* [Tasks to carry out]:
- A) Decide whether each statement agrees with the Joshua Michael Wall biography below, answering yes or no and quoting the words of the biography that settle it: (i) The Dodgers took him in the 2nd round of the 2005 MLB Draft. (ii) He worked as a relief pitcher during his first six seasons in the Dodgers system. (iii) He recorded 28 saves with the Isotopes.
- B) According to the Joshua Michael Wall biography below, which team was he promoted to in 2011?
- C) Continue the Joshua Michael Wall biography below, picking up after its final sentence.

== Selection ==

Joshua Michael Wall (born January 21, 1987) is an American former professional baseball pitcher. He was drafted by the Los Angeles Dodgers in the 2nd round of the 2005 MLB Draft out of Central Private School in Central, Louisiana, where he was a second team High School All-American. He has played in MLB for the Dodgers and Los Angeles Angels of Anaheim.

Career

Los Angeles Dodgers
With the Dodgers organization, he played in the rookie leagues in 2005 and 2006 and spent the next four seasons (2007–2010) in Class-A with the Great Lakes Loons and Inland Empire 66ers of San Bernardino. After being used exclusively as a starting pitcher for his first six seasons in the system, in 2011 he was switched to the bullpen and promoted to the AA Chattanooga Lookouts, where he was 4–5 with a 3.93 ERA in 51 games. He was added to the 40-man roster after the season to protect him from the Rule V Draft. In 2012, he was promoted to the Triple-A Albuquerque Isotopes and was selected to the Pacific Coast League mid-season All-Star team and the post-season All-PCL team. In 55 total games with the Isotopes, he was 2–1 with a 4.53 ERA and 28 saves.

===
== Stored rows ==

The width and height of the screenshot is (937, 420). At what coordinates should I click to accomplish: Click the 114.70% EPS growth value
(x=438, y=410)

===
== Stored rows ==

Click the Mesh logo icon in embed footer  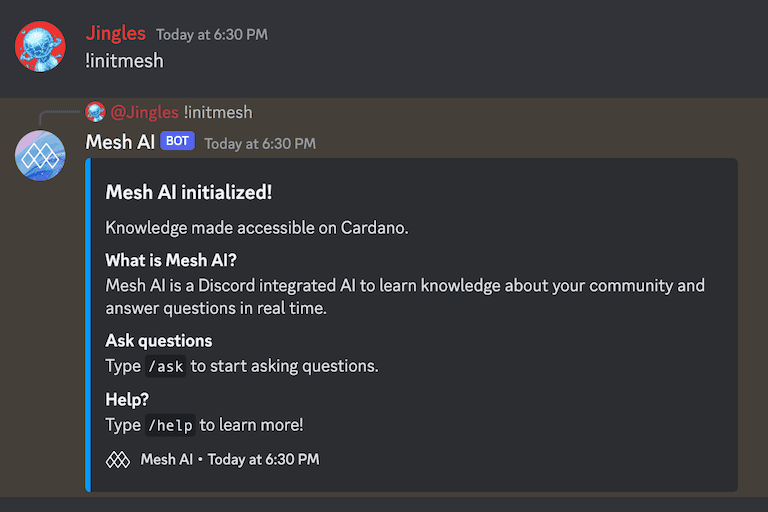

===

* [Replies]:
- A)
(i) Yes: "He was drafted by the Los Angeles Dodgers in the 2nd round of the 2005 MLB Draft"
(ii) No: "After being used exclusively as a starting pitcher for his first six seasons in the system"
(iii) Yes: "he was 2–1 with a 4.53 ERA and 28 saves"

- B) He was promoted to the AA Chattanooga Lookouts.

- C)
He was promoted to the Major Leagues for the first time when the Dodgers called him up on July 14, 2012. Wall made his Major League debut when he pitched a scoreless eleventh inning against the New York Mets on July 22 and picked up the win. He appeared in seven games for the Dodgers in 2012, with a  1–0 record and 4.76 ERA. He also appeared in 6 games for the Dodgers in 2013, with an ERA of 18.00. In 25 games for AAA Albuquerque in 2013 he has a 1-2 record, 5.60 ERA and 3 saves.

Miami Marlins
On July 6, 2013 he was traded to the Miami Marlins (along with Steve Ames and Ángel Sánchez) in exchange for Ricky Nolasco. He was assigned to the AAA New Orleans Zephyrs and appeared in 20 games for them, with a 3.27 ERA. He never played for the Marlins.

Los Angeles Angels of Anaheim
Wall was claimed off waivers by the Los Angeles Angels of Anaheim on October 4, 2013.

Pittsburgh Pirates
On May 22, 2014, Wall was claimed by the Pittsburgh Pirates off waivers from the Angels, and optioned to the Triple-A Indianapolis Indians. He signed a minor league contract to remain with Pittsburgh on January 30, 2015.

Chicago White Sox
On December 28, 2015, Wall signed a minor league deal with the Chicago White Sox. He was released on April 11, 2016.

Lancaster Barnstormers
On May 3, 2016, Wall signed with the Lancaster Barnstormers of the Atlantic League of Professional Baseball. Wall announced his retirement on June 29, 2016.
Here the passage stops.